We saw yesterday that I moved my Fitbit app to the home screen. This placement of the app is solely for me to log my water intake, available as a home screen quick action:

I have ended up using this despite me creating my own iOS Shortcut. Even though my shortcut is easy to launch, offers a menu of sizes instead of having to type an amount, and stores my intake and timestamp in an open plaintext format. This was puzzling to me.
When I reflected on this, I understood that the Ftibit app gave me a view of my progress towards the day’s goal (which I had set), and compared it with previous days’. My Shortcut logged data with less friction, but I have yet to build in any feedback about the day’s total intake.

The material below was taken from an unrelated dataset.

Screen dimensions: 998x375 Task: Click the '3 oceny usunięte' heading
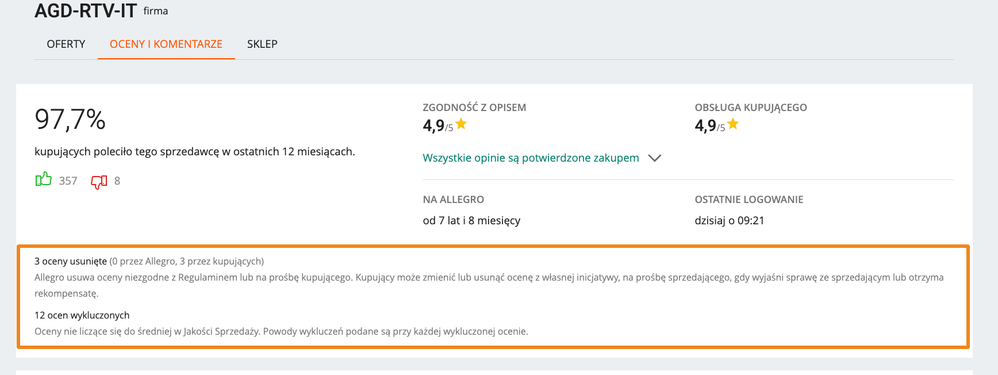pos(71,261)
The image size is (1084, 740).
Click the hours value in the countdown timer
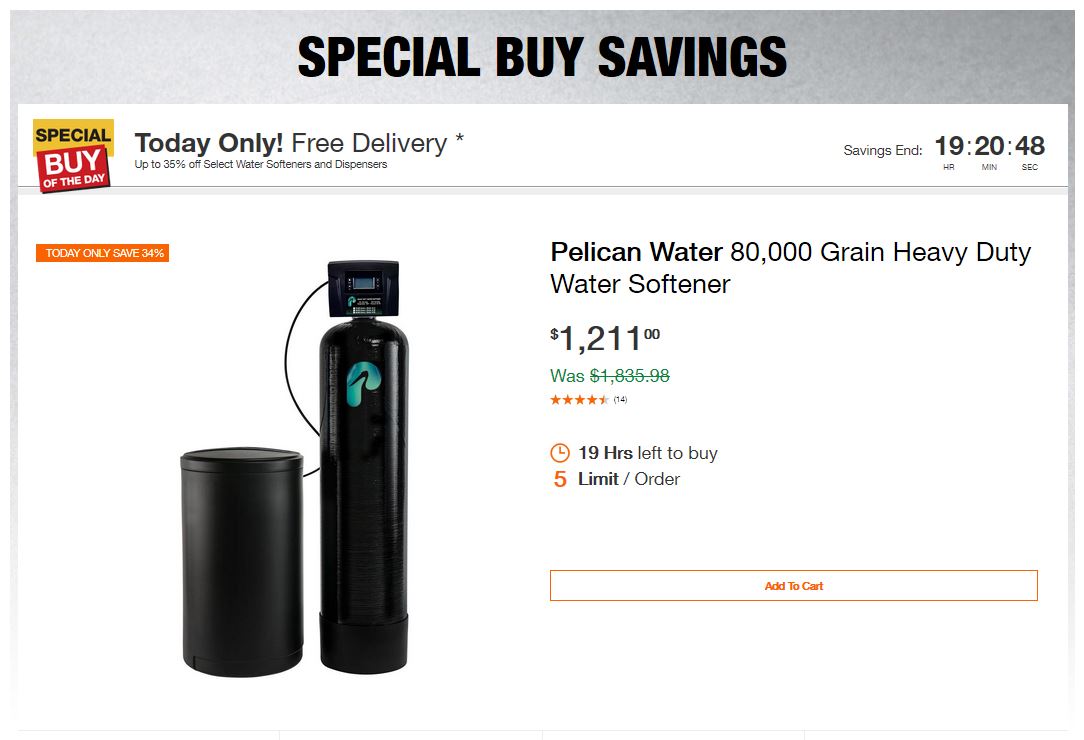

That little gap, that failure to close the loop – led me to unconsciously gravitate towards something less elegant and more time-consuming. There’s a little bit of the Hooked framework at play here:

Trigger, Action and Investment are self-explanatory in this context. The reward here is not variable in the way checking for new email and for Instagram likes is, but it’s good to know how close I am to my daily intake goal – I’ve forgotten from the last time I logged my water intake and checked.
Understanding this has helped me be aware of how much I’m influenced by such signals. I’ll be more deliberate in building these into systems I create for myself, and to watch out for such patterns in systems I interact with, beyond obvious ones like badgers and notifications.
(Part 2 – another app in my routine that incorporates feedback and motivation)
2 replies on “Feedback and motivation, app edition – Part 1”
Nice! Have you read Atomic Habits? It has a similar framework but talks about that in context of building habits
Not yet. Have heard much about it. Including from someone on our group. Worth it? It so I’ll queue it up.